- Try it -
Transcribe, starting at the line with "1217x755 pixels. At" and ending at the line with "Where should I", every line of the material below exactly, but leave out the pictures and anything outside that span.

- Source records -

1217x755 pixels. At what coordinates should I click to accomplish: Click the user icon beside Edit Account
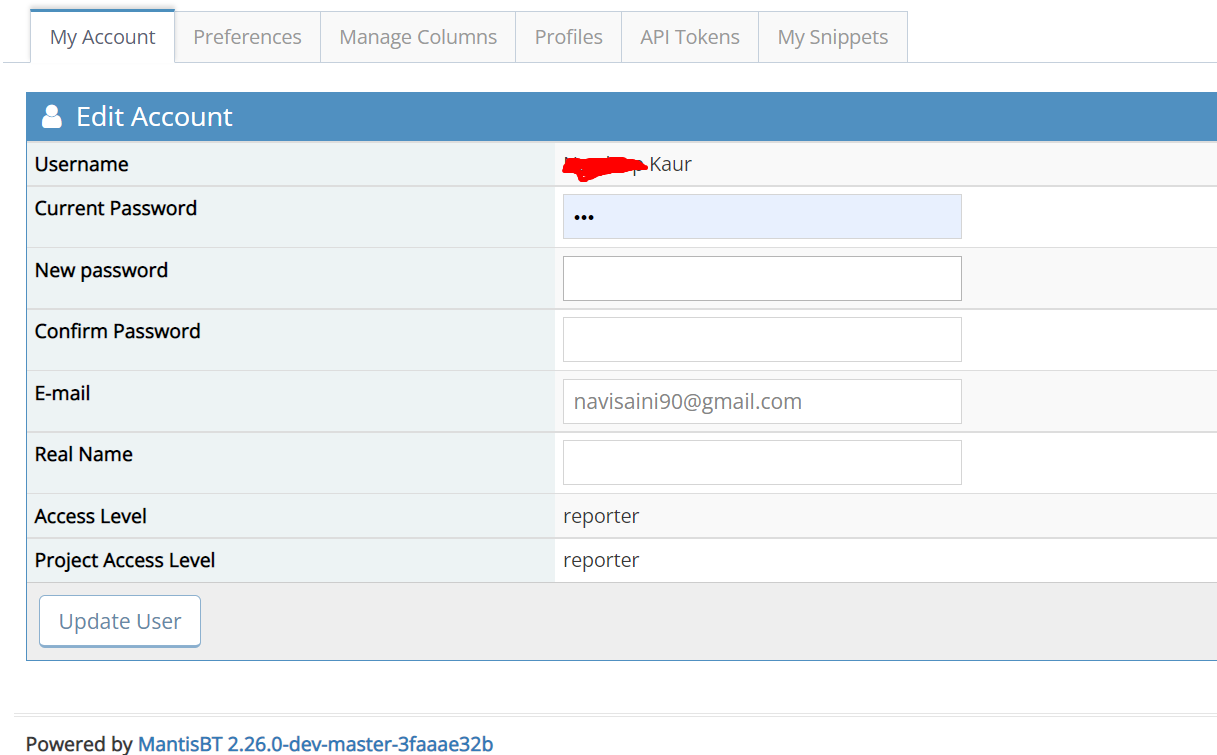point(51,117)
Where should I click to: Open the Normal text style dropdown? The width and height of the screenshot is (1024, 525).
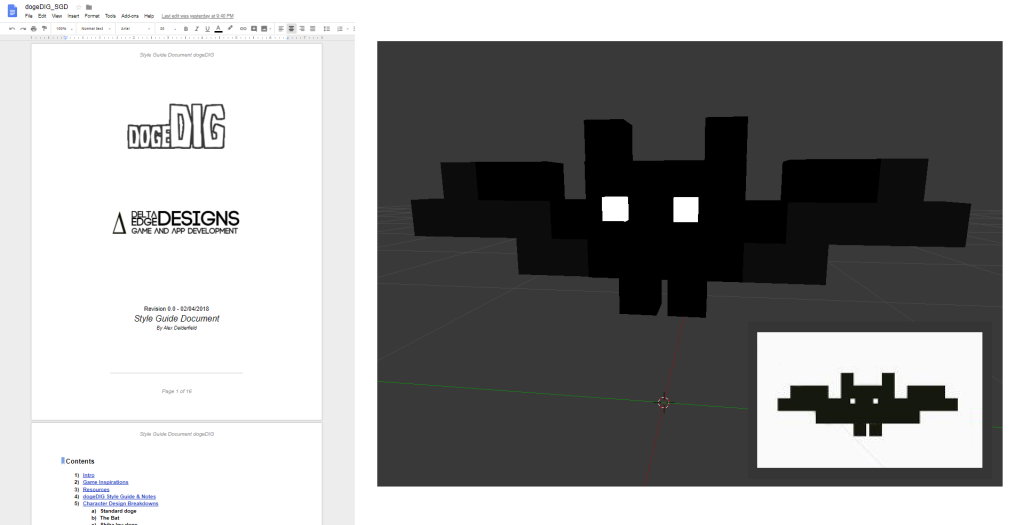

* * *

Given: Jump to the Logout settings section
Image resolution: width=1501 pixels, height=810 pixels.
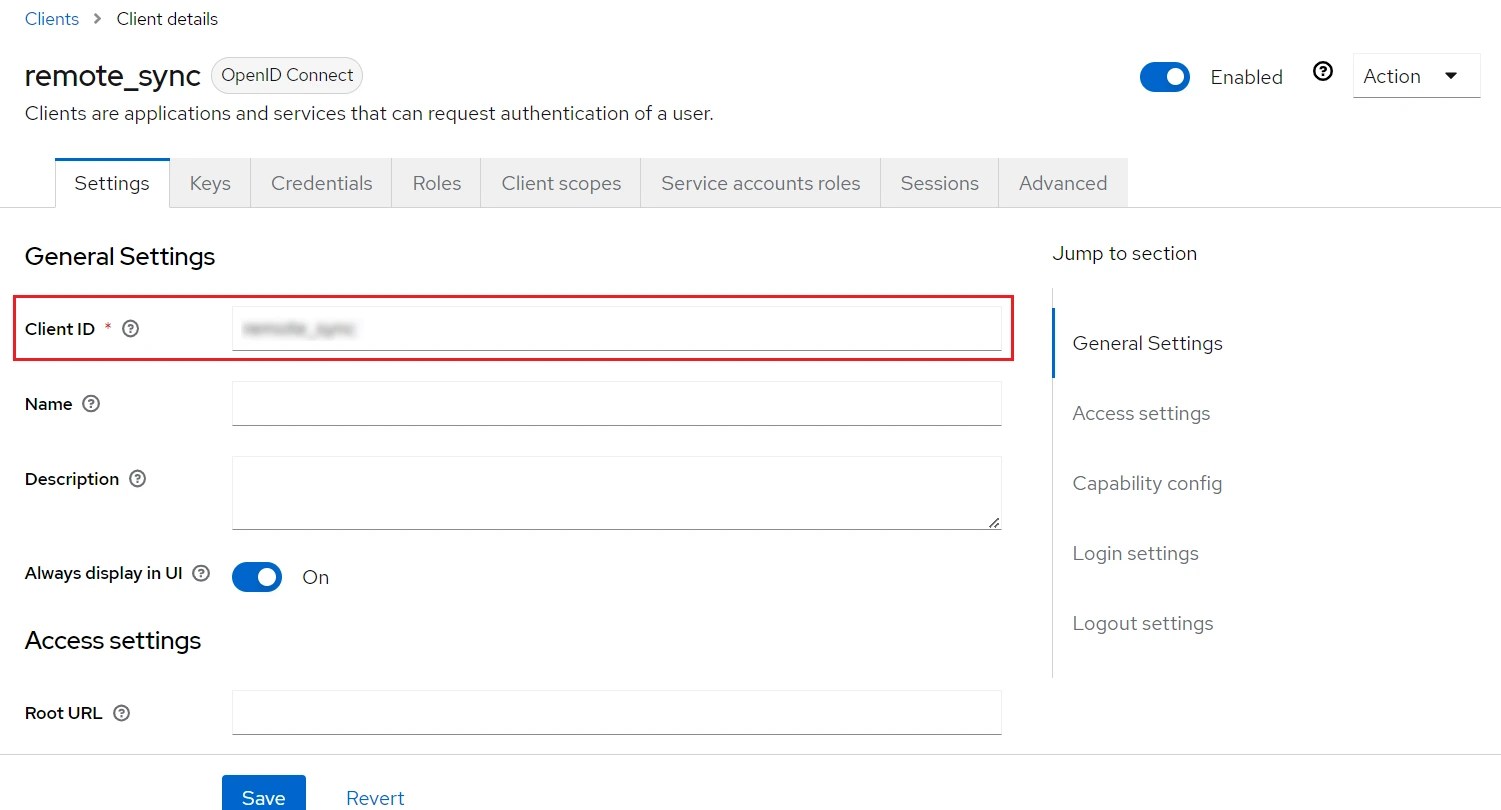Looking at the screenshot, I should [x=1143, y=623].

- Exercise response -
1217x755 pixels. At what coordinates should I click to accomplish: Click the user icon beside Edit Account
point(51,117)
Where should I click to: Open the Normal text style dropdown? The width and height of the screenshot is (1024, 525).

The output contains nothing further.